Bertolak dari gagasan dasar tersebut, dapat diyakini bahwa administrasi publik dapat berperan positif dalam mengawal proses demokratisasi sampai pada tujuan yang dicita-citakan, karena pada dasarnya administrasi publik berurusan dengan persoalan bagaimana menentukan to do the right things dan to do the things right. Dengan kata yang berbeda, administrasi publik bukan saja berususan dengan cara-cara yang efisien untuk melakukan proses demokratisasi, melainkan juga mempunyai kemampuan dalam menentukan tujuan proses demokratisasi itu sendiri, terutama dalam bentuk penyelenggaraan pelayanan publik secara efektif sebagai wujud dari penjaminan hak-hak konstitusional seluruh warga negara.

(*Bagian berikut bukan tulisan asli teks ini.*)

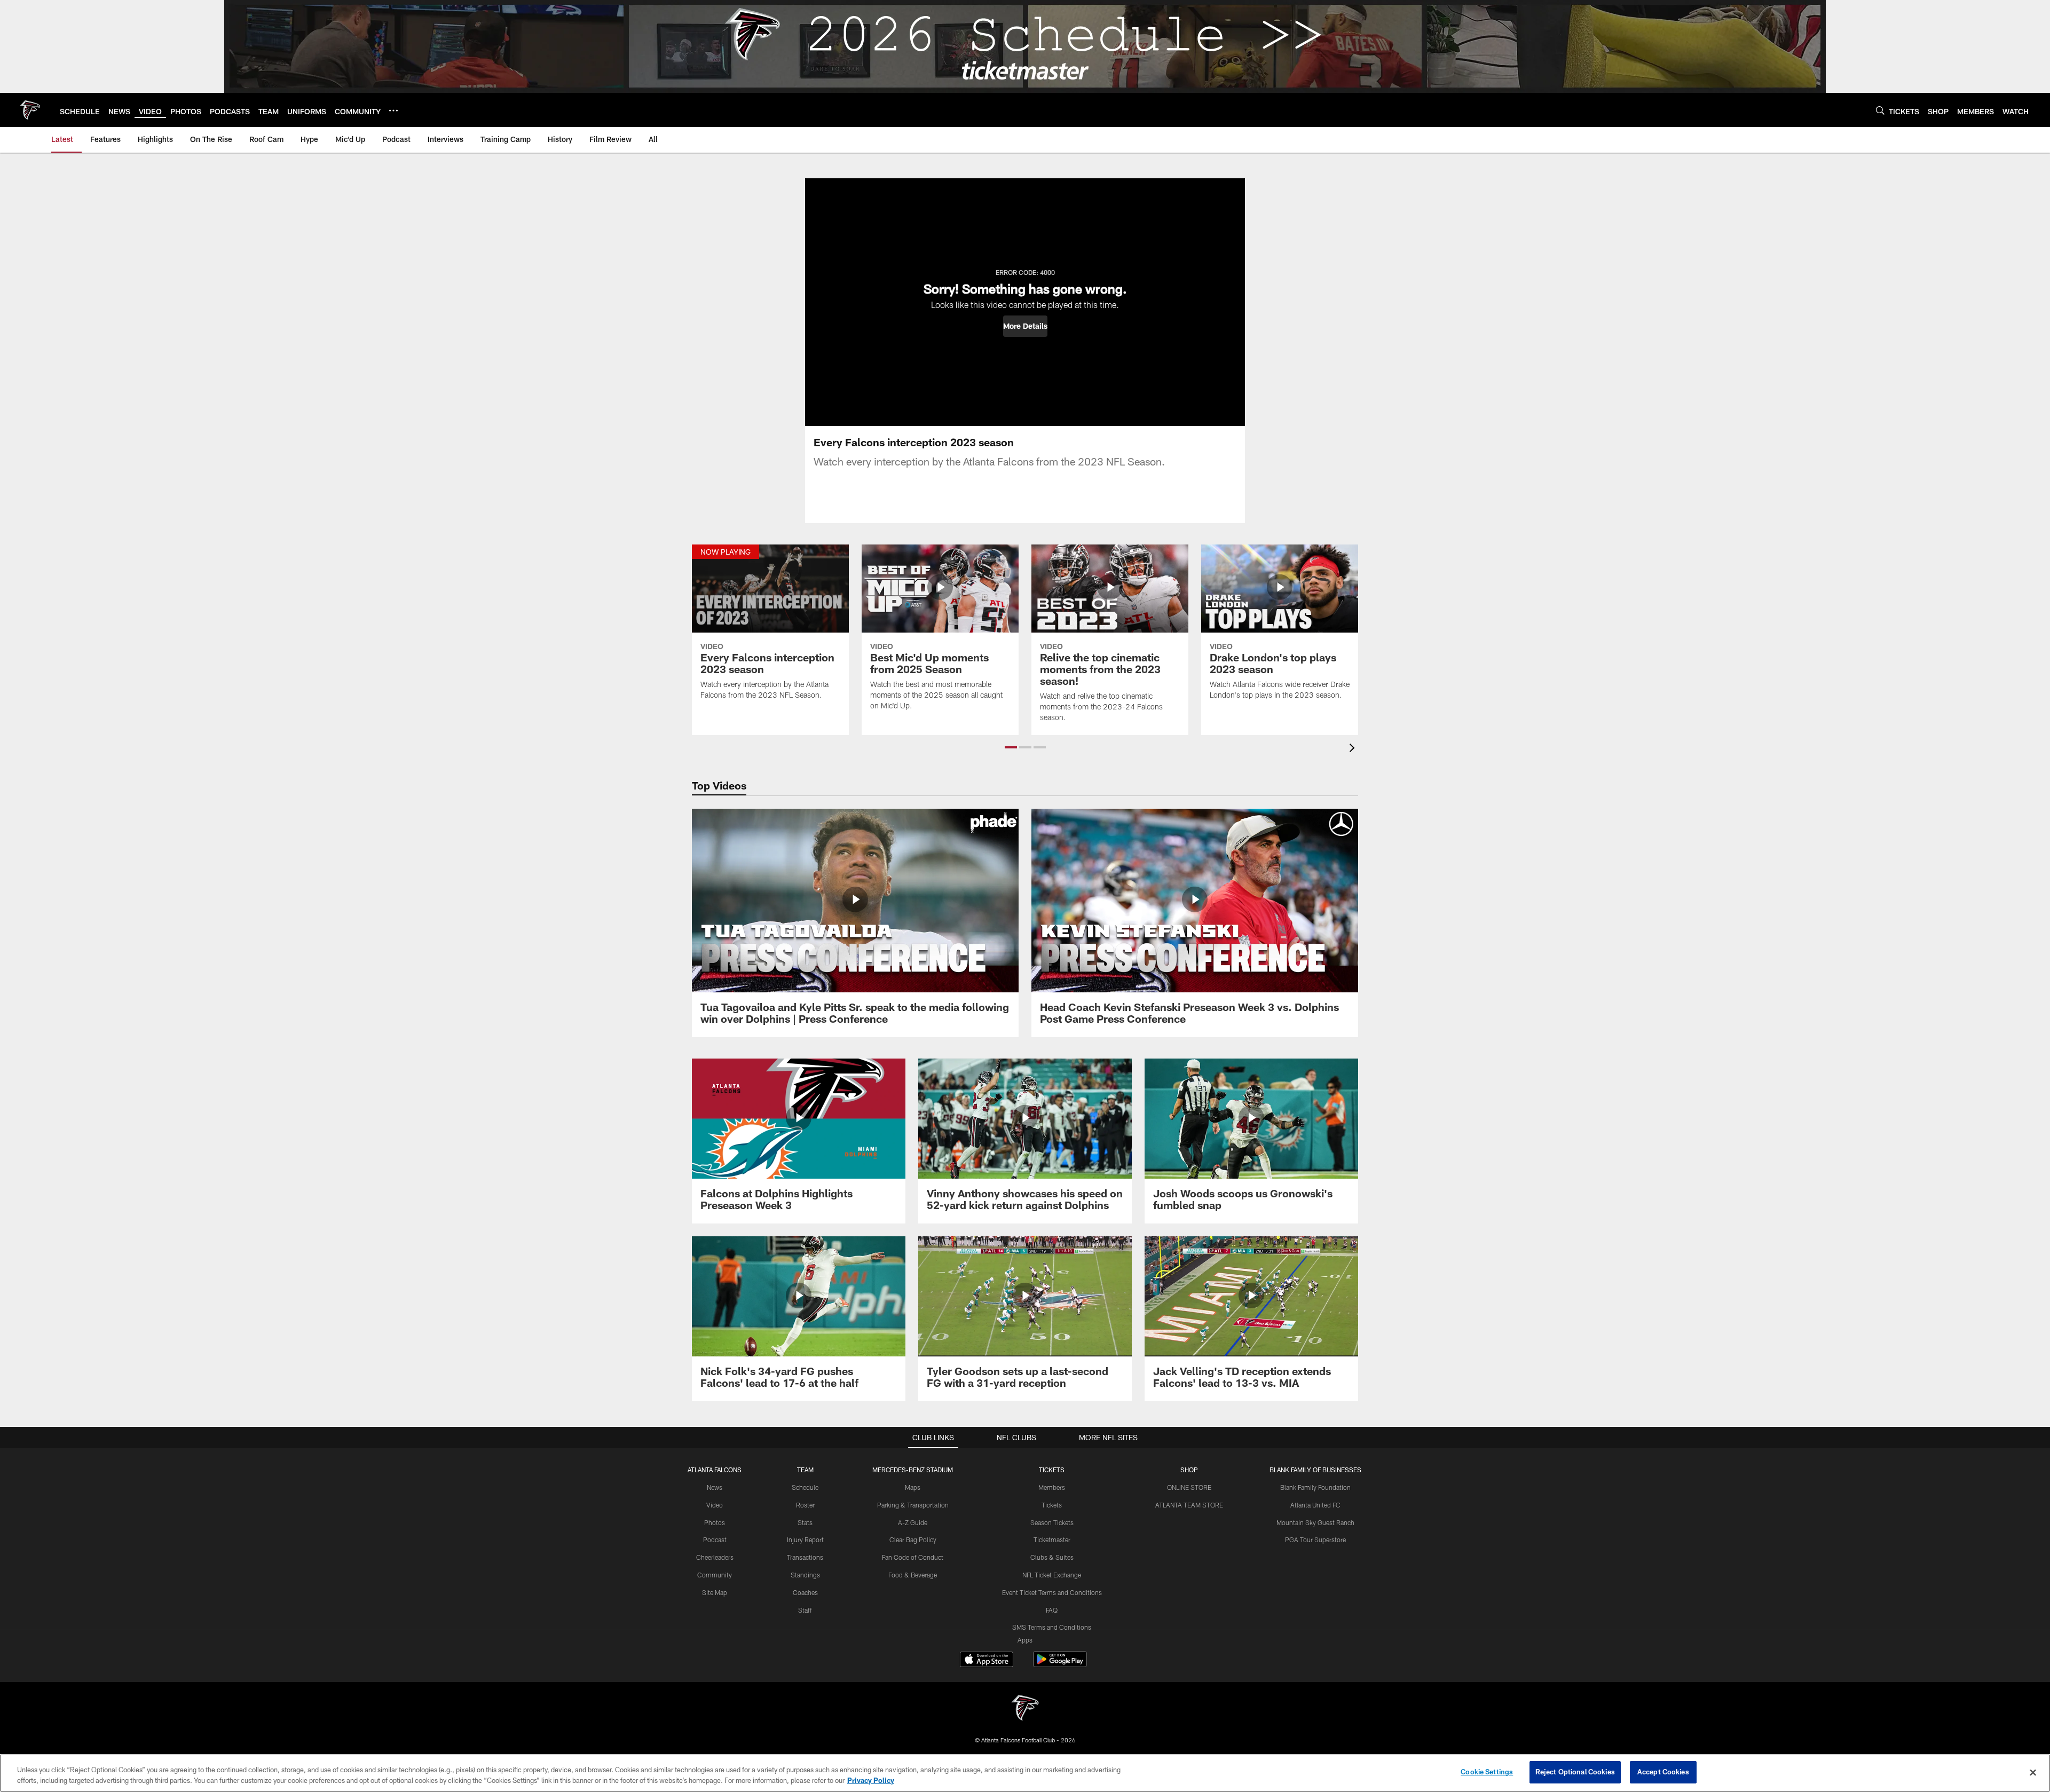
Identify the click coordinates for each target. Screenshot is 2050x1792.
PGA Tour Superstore (1315, 1539)
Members (1051, 1487)
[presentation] (1354, 749)
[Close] (2033, 1772)
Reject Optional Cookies (1575, 1771)
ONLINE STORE (1189, 1487)
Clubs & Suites (1052, 1557)
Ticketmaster (1052, 1539)
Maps (912, 1487)
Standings (805, 1574)
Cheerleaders (715, 1557)
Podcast (715, 1539)
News (714, 1487)
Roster (805, 1505)
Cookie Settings (1487, 1771)
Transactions (805, 1557)
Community (714, 1574)
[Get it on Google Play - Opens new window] (1060, 1665)
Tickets (1052, 1505)
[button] (1025, 326)
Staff (805, 1610)
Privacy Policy (870, 1780)
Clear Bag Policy (912, 1539)
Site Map (714, 1592)
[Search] (1880, 110)
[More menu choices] (393, 110)
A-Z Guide (912, 1522)
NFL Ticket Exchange (1051, 1574)
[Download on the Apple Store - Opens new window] (986, 1661)
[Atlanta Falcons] (1025, 1709)
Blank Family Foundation (1315, 1487)
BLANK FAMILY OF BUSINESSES (1315, 1469)
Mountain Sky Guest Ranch (1315, 1522)
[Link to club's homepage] (30, 110)
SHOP (1189, 1469)
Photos (714, 1522)
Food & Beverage (912, 1574)
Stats (805, 1522)
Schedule (805, 1487)
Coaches (805, 1592)
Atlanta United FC (1315, 1505)
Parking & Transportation (913, 1505)
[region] (1025, 1773)
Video (714, 1505)
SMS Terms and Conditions (1051, 1627)
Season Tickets (1052, 1522)
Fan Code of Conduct (912, 1557)
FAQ (1052, 1610)
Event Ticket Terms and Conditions (1052, 1592)
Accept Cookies (1663, 1771)
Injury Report (805, 1539)
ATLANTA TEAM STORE (1189, 1505)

Persoalannya sekarang adalah, mungkinkah para administror publik dapat menjadi tulang punggung bagi proses demokratisasi? Jawaban empirik terhadap pertanyaan tersebut mempunyai dua versi. Dalam satu situasi, peran para administrator publik dalam menyelesaikan berbagai masalah yang berkaitan dengan demokratisasi cukup signifikan. Di Taiwan, misalnya, seperti juga di beberapa negara sedang berkembang lain, pemerintah berurusan dengan masalah dilematis bagaimana merekonsiliasi pertentangan antara budaya tradisional, kultur demokrasi baru dan industrialisasi sebagai usaha negara membangun ekonomi. Untuk menghadapi persoalan tersebut, para ahli administrasi publik membantu para pengambil keputusan di Taiwan untuk menyelesaikan reformasi administratif yang kompleks dengan menggunakan pendekatan perencanaan strategis (Sun dan Gargan, 1996).
Mengenai peran administrasi publik tersebut, O’Toole (1997) membuat kesimpulan bahwa administrasi publik yang berkembang saat ini sangat mendukung proses demokratisasi, karena sudah tidak terlalu hirarkis dan parokial, tetapi lebih mirip sebuah jaringan (network). Kecenderungan ini mempunyai implikasi yang sangat penting dan positif terhadap perkembangan demokrasi, termasuk tanggungjawab yang berubah terhadap kepentingan publik; terhadap pemenuhan prefrensi publik, dan terhadap perluasan liberalisasi politik, kewargaan, dan tingkat kepercayaan publik. Administrasi publik yang berbentuk jaringan dapat mengatasi hambatan menuju pengelolaan yang demokratik, dan dapat membuka kemungkinan untuk memperkuat pemerintahan yang bergantung kepada nilai-nilai dan tindakan-tindakan administrasi publik. Hal tersebut dikemukakan O’Toole dalam rangka mengenang Dwight Waldo yang juga pernah mengemukakan, bahwa jika administrasi adalah inti dari pemerintahan, maka teori demokrasi harus pula mencakup administrasi.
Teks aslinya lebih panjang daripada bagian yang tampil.